* Task statement *
Every record below is to be restated verbatim, though its images are not.

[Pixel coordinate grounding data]

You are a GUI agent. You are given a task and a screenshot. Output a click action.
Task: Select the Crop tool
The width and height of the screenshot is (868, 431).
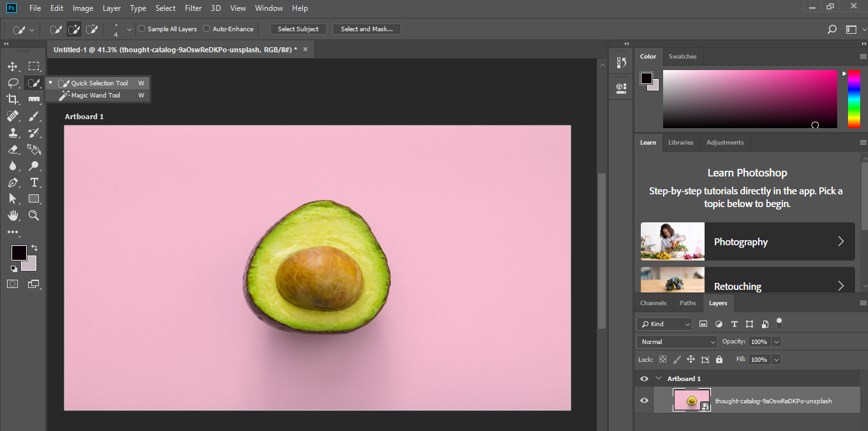13,99
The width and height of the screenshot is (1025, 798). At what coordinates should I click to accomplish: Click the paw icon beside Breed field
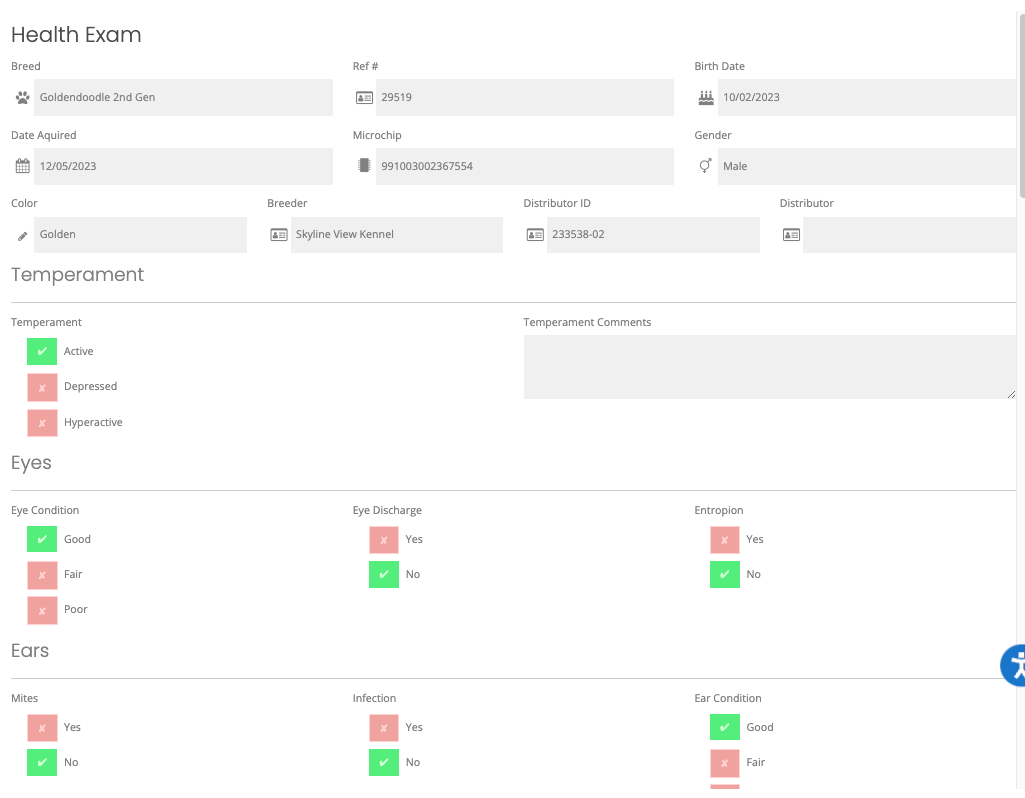(x=23, y=98)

* Solution to the exercise *
You are a GUI agent. You are given a task and a screenshot. Output a click action.
Task: Select the Crop tool
The width and height of the screenshot is (868, 431).
13,99
The width and height of the screenshot is (1025, 798). At what coordinates should I click to accomplish: Click the paw icon beside Breed field
(x=23, y=98)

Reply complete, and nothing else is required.